-------- INFORMATION PROVIDED

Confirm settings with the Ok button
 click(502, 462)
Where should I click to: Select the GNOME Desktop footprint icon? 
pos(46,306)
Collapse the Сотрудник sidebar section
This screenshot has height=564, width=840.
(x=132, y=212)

----------------

WHAT THE TASK REQUIRES
Every entry is to be restated exactly, with no line dropped.

ANSWER TO THIS PROBLEM
Confirm settings with the Ok button
 click(502, 462)
Where should I click to: Select the GNOME Desktop footprint icon? 
pos(46,306)
Collapse the Сотрудник sidebar section
This screenshot has height=564, width=840.
(x=132, y=212)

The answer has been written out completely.